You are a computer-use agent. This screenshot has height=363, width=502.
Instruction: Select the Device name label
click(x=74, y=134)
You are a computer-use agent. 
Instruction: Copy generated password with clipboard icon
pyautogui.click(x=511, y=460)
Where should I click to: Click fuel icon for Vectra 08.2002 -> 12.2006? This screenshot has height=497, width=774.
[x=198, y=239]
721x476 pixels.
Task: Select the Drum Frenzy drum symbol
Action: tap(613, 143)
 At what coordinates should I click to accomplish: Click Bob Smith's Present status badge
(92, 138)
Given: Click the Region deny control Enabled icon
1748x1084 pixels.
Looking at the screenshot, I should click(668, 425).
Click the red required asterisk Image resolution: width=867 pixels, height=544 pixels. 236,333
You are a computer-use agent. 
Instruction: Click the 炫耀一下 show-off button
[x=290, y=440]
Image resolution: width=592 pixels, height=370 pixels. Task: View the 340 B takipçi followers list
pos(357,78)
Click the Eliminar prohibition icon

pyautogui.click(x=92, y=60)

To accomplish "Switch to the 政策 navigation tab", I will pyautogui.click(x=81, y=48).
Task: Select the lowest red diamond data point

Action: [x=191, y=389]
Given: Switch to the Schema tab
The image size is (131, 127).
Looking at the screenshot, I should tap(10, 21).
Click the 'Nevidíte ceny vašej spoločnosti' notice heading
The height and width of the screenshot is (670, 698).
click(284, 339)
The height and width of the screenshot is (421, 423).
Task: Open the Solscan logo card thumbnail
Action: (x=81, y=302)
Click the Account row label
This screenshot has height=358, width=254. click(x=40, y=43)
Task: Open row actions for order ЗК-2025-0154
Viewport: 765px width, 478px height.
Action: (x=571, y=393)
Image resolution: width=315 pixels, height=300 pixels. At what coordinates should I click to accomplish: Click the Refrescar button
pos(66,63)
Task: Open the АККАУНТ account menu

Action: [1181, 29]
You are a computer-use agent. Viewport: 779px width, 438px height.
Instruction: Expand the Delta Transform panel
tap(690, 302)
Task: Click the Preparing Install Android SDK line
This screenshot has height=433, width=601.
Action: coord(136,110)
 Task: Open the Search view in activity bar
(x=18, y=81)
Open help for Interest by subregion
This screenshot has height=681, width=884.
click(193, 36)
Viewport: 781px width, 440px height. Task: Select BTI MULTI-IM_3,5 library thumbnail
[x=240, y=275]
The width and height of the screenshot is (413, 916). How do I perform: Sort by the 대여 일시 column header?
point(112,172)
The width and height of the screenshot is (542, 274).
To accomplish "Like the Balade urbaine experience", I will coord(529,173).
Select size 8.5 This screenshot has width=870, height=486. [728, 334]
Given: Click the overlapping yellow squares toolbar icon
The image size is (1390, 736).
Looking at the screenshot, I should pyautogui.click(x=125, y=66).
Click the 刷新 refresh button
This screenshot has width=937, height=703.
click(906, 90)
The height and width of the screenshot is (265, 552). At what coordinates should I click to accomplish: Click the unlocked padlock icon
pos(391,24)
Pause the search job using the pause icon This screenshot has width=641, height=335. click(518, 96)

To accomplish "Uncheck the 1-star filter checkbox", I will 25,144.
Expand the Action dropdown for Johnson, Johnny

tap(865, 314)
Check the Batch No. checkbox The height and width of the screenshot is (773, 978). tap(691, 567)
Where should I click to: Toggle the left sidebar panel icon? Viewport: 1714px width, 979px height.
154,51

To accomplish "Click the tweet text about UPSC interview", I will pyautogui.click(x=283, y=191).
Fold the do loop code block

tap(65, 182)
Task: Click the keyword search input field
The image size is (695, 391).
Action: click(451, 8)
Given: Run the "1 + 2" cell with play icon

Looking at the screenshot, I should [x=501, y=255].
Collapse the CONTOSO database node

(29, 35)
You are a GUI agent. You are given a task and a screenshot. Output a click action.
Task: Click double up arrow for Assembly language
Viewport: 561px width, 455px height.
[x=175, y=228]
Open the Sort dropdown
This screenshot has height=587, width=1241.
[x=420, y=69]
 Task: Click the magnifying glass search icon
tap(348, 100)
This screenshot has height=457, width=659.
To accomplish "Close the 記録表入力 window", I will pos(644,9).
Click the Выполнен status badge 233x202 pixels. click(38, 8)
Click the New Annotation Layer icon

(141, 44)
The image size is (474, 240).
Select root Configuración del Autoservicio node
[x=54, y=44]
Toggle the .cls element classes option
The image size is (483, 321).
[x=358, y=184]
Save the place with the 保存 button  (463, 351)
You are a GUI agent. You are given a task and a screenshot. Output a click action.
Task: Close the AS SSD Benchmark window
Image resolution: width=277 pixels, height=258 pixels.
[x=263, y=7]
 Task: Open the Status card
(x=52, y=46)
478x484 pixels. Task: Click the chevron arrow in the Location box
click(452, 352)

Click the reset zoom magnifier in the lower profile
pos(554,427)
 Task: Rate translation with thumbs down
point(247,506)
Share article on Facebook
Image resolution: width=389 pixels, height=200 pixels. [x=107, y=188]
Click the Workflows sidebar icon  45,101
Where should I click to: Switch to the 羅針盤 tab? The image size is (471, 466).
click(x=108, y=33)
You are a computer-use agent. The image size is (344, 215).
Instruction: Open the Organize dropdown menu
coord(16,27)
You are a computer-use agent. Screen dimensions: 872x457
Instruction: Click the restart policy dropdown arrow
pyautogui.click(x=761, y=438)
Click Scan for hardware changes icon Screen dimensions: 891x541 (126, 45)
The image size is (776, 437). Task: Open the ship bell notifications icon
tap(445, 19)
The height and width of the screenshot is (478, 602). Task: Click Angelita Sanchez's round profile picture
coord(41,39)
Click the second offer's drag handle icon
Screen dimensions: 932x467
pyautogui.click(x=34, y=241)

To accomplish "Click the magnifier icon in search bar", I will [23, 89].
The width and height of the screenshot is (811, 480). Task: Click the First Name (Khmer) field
┄┄┄┄┄┄
WORK REQUEST. Exact reproduction of the whole material is the required answer.

WRITTEN RESPONSE.
You are a computer-use agent. This screenshot has height=363, width=502.
Instruction: Select the Device name label
click(x=74, y=134)
You are a computer-use agent. 
Instruction: Copy generated password with clipboard icon
pyautogui.click(x=511, y=460)
Where should I click to: Click fuel icon for Vectra 08.2002 -> 12.2006? This screenshot has height=497, width=774.
[x=198, y=239]
721x476 pixels.
Task: Select the Drum Frenzy drum symbol
Action: tap(613, 143)
 At what coordinates should I click to accomplish: Click Bob Smith's Present status badge
(92, 138)
Given: Click the Region deny control Enabled icon
1748x1084 pixels.
Looking at the screenshot, I should click(668, 425).
Click the red required asterisk Image resolution: width=867 pixels, height=544 pixels. 236,333
You are a computer-use agent. 
Instruction: Click the 炫耀一下 show-off button
[x=290, y=440]
Image resolution: width=592 pixels, height=370 pixels. Task: View the 340 B takipçi followers list
pos(357,78)
Click the Eliminar prohibition icon

pyautogui.click(x=92, y=60)

To accomplish "Switch to the 政策 navigation tab", I will pyautogui.click(x=81, y=48).
Task: Select the lowest red diamond data point

Action: [x=191, y=389]
Given: Switch to the Schema tab
The image size is (131, 127).
Looking at the screenshot, I should tap(10, 21).
Click the 'Nevidíte ceny vašej spoločnosti' notice heading
The height and width of the screenshot is (670, 698).
click(284, 339)
The height and width of the screenshot is (421, 423).
Task: Open the Solscan logo card thumbnail
Action: (x=81, y=302)
Click the Account row label
This screenshot has height=358, width=254. click(x=40, y=43)
Task: Open row actions for order ЗК-2025-0154
Viewport: 765px width, 478px height.
Action: (x=571, y=393)
Image resolution: width=315 pixels, height=300 pixels. At what coordinates should I click to accomplish: Click the Refrescar button
pos(66,63)
Task: Open the АККАУНТ account menu

Action: [1181, 29]
You are a computer-use agent. Viewport: 779px width, 438px height.
Instruction: Expand the Delta Transform panel
tap(690, 302)
Task: Click the Preparing Install Android SDK line
This screenshot has height=433, width=601.
Action: coord(136,110)
 Task: Open the Search view in activity bar
(x=18, y=81)
Open help for Interest by subregion
This screenshot has height=681, width=884.
click(193, 36)
Viewport: 781px width, 440px height. Task: Select BTI MULTI-IM_3,5 library thumbnail
[x=240, y=275]
The width and height of the screenshot is (413, 916). How do I perform: Sort by the 대여 일시 column header?
point(112,172)
The width and height of the screenshot is (542, 274).
To accomplish "Like the Balade urbaine experience", I will coord(529,173).
Select size 8.5 This screenshot has width=870, height=486. [728, 334]
Given: Click the overlapping yellow squares toolbar icon
The image size is (1390, 736).
Looking at the screenshot, I should pyautogui.click(x=125, y=66).
Click the 刷新 refresh button
This screenshot has width=937, height=703.
click(906, 90)
The height and width of the screenshot is (265, 552). At what coordinates should I click to accomplish: Click the unlocked padlock icon
pos(391,24)
Pause the search job using the pause icon This screenshot has width=641, height=335. click(518, 96)

To accomplish "Uncheck the 1-star filter checkbox", I will 25,144.
Expand the Action dropdown for Johnson, Johnny

tap(865, 314)
Check the Batch No. checkbox The height and width of the screenshot is (773, 978). tap(691, 567)
Where should I click to: Toggle the left sidebar panel icon? Viewport: 1714px width, 979px height.
154,51

To accomplish "Click the tweet text about UPSC interview", I will pyautogui.click(x=283, y=191).
Fold the do loop code block

tap(65, 182)
Task: Click the keyword search input field
The image size is (695, 391).
Action: click(451, 8)
Given: Run the "1 + 2" cell with play icon

Looking at the screenshot, I should [x=501, y=255].
Collapse the CONTOSO database node

(29, 35)
You are a GUI agent. You are given a task and a screenshot. Output a click action.
Task: Click double up arrow for Assembly language
Viewport: 561px width, 455px height.
[x=175, y=228]
Open the Sort dropdown
This screenshot has height=587, width=1241.
[x=420, y=69]
 Task: Click the magnifying glass search icon
tap(348, 100)
This screenshot has height=457, width=659.
To accomplish "Close the 記録表入力 window", I will pos(644,9).
Click the Выполнен status badge 233x202 pixels. click(38, 8)
Click the New Annotation Layer icon

(141, 44)
The image size is (474, 240).
Select root Configuración del Autoservicio node
[x=54, y=44]
Toggle the .cls element classes option
The image size is (483, 321).
[x=358, y=184]
Save the place with the 保存 button  (463, 351)
You are a GUI agent. You are given a task and a screenshot. Output a click action.
Task: Close the AS SSD Benchmark window
Image resolution: width=277 pixels, height=258 pixels.
[x=263, y=7]
 Task: Open the Status card
(x=52, y=46)
478x484 pixels. Task: Click the chevron arrow in the Location box
click(452, 352)

Click the reset zoom magnifier in the lower profile
pos(554,427)
 Task: Rate translation with thumbs down
point(247,506)
Share article on Facebook
Image resolution: width=389 pixels, height=200 pixels. [x=107, y=188]
Click the Workflows sidebar icon  45,101
Where should I click to: Switch to the 羅針盤 tab? The image size is (471, 466).
click(x=108, y=33)
You are a computer-use agent. The image size is (344, 215).
Instruction: Open the Organize dropdown menu
coord(16,27)
You are a computer-use agent. Screen dimensions: 872x457
Instruction: Click the restart policy dropdown arrow
pyautogui.click(x=761, y=438)
Click Scan for hardware changes icon Screen dimensions: 891x541 (126, 45)
The image size is (776, 437). Task: Open the ship bell notifications icon
tap(445, 19)
The height and width of the screenshot is (478, 602). Task: Click Angelita Sanchez's round profile picture
coord(41,39)
Click the second offer's drag handle icon
Screen dimensions: 932x467
pyautogui.click(x=34, y=241)

To accomplish "Click the magnifier icon in search bar", I will [23, 89].
The width and height of the screenshot is (811, 480). Task: Click the First Name (Khmer) field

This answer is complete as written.